Putting logs and transactions on different disks

Volatile memory failures are inconvenient but not catastrophic if the information you need to recover to resume operation is stored on some nonvolatile medium, such as a hard disk. Clearly, you can’t store the results of your computations directly on hard disk as you perform them; if you did, your processing would be reduced to hard disk speeds rather than the million-times-faster RAM speeds. You can do a few things, however, to minimize the amount of time that results spend in RAM before being written to disk. These methods involve transactions and logging. (I discuss transactions and logging in detail in Book 4, Chapter 2.)

The log is a record of every operation that alters the database in memory. It resides primarily on disk, but part of it — the page buffer — is in RAM. Writes of log entries to disk are made before the results of the corresponding transactions are written to disk. If a system failure or crash occurs, you can reconstruct any transactions that were in progress when the crash occurred. If a transaction had committed or aborted but had not yet been flushed to disk, the log on disk holds the information that enables the system to commit or roll back the transaction, as appropriate. By keeping the log on a disk separate from the disk that holds the database, performance during normal operation is maximized because writes to the log are sequential and no time is lost doing disk head seeks. This being the case, frequent writes to the log don’t exact the same performance penalty that buffer flushes to the database do.

To understand why you should put a database’s log on its own hard disk drive, you should understand how a hard disk drive is constructed and how it operates.

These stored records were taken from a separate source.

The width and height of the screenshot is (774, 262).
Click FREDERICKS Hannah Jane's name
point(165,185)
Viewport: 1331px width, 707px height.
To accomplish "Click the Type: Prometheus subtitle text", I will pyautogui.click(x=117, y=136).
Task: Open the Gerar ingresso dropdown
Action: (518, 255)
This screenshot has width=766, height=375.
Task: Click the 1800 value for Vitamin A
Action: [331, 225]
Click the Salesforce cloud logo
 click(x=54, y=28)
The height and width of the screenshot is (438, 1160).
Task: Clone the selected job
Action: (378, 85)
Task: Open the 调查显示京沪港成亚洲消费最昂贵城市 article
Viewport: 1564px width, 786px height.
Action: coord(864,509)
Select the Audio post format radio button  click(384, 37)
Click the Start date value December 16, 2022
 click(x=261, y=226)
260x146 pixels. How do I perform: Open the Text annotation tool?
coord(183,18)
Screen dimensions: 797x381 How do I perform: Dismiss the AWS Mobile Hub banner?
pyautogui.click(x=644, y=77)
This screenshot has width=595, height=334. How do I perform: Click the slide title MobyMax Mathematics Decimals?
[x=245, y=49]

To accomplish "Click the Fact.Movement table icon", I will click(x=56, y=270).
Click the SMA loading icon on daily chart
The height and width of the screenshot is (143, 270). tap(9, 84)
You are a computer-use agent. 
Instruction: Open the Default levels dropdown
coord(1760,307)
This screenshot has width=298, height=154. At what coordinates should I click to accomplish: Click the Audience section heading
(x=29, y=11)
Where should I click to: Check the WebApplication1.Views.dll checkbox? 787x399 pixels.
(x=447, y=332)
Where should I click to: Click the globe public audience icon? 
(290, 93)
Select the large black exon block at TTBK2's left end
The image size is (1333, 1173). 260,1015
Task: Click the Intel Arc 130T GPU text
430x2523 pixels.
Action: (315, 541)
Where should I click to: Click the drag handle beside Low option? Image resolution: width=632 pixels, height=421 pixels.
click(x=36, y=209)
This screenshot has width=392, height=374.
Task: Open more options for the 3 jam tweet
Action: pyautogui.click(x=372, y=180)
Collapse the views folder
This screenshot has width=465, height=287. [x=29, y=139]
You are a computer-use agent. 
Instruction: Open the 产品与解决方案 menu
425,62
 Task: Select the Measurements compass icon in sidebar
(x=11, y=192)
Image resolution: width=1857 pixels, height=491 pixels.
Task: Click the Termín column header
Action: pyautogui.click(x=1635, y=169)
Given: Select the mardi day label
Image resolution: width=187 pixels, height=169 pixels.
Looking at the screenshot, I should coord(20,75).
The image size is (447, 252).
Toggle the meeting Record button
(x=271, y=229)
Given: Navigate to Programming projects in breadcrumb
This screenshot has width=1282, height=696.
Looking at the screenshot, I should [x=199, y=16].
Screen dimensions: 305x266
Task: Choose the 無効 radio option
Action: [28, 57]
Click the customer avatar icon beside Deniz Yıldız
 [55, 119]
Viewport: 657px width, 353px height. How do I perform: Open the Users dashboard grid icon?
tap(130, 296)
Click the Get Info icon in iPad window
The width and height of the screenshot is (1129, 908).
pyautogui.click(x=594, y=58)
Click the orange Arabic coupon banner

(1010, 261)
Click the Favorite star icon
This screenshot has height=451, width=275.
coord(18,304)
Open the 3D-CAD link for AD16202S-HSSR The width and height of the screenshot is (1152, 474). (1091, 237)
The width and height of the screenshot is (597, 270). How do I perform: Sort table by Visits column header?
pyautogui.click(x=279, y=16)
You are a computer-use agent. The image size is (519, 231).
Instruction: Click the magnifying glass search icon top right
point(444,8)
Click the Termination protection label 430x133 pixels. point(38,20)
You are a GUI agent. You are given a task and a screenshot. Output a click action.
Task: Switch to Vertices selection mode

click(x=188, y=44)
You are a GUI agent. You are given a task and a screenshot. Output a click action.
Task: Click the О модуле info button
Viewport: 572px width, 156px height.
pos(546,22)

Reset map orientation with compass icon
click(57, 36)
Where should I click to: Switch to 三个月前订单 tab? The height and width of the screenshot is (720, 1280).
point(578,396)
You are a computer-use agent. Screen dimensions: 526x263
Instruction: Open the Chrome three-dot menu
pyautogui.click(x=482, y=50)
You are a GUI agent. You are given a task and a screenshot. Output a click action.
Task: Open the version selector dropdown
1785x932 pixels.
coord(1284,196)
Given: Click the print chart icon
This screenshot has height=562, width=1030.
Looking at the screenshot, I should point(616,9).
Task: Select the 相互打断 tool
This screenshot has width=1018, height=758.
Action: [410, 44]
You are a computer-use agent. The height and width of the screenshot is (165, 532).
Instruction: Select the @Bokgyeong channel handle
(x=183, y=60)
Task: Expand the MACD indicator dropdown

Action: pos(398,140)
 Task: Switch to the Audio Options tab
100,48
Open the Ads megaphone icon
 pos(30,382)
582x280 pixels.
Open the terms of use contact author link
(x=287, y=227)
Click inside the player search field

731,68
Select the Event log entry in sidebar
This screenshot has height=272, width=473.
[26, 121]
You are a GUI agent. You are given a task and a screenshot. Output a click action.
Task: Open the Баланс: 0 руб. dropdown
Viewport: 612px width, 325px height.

Hard disk drive construction

A hard disk drive contains a sealed enclosure that’s protected from particulates in the air by a very effective air filter. Inside the enclosure, a spindle connected to a motor rotates at speeds on the order of 7,200 revolutions per minute (rpm). Attached to the spindle are several circular platters stacked one atop another within the enclosure. The platters are aluminum disks coated with a magnetic material. On each platter, a set of more than 1,000 concentric tracks are magnetically recorded. These tracks hold the data in the form of magnetic domains that are magnetized in one direction or the other. If a magnetic north pole is up, it represents a binary 1; if a south pole is up, it represents a 0.

An actuator moves an arm so that its tip, which holds a magnetic read/write head, can hover over any of the tracks. The read/write head, when reading, can sense whether it is flying over a north pole or a south pole and, thus, reads either 1 or 0. When writing, the head, which is an electromagnet, can flip the polarity of the domains it flies over, thus laying down a pattern of 1s and 0s. The top and bottom of every platter has an actuator arm and its associated read/write head. The set of corresponding tracks on all the platters — all the track 0s, for example, which are the outermost tracks — constitute a cylinder. All the heads in the stack are flying over the same cylinder at any given time.

Hard disk drive performance considerations

Because of the way that hard disk drives are constructed, and because mechanical movement is involved, there are limits to how fast a given byte or word can be read or written. The delay involved in a read or write has several components:

  • Disk drive controller delay: The time it takes the controller to determine whether it’s being asked to do a read or a write and to determine the location that is to be read or written.
  • Seek time: The time it takes for the read/write head to move from whatever track it’s currently on to the track that it needs to go to next.
  • Settling time: The time it takes for the jiggling to stop after the read/write head has arrived at the track it will operate on next.
  • Rotational latency: Even at 7,200 rpm, it takes a significant amount of time for a word of data to rotate all the way around the disk and come under the read/write head. If the desired word has just gone by when the head settles over a track, there will be a delay of up to 8 milliseconds before it comes around again.
  • Read/write time: The time it takes to do the read or write operation.

When you add up all the noted delays, it becomes clear why hard disk storage is so much slower than semiconductor RAM. The natural question that arises is “What can I do to minimize the delays inherent in the operation of hard disks?”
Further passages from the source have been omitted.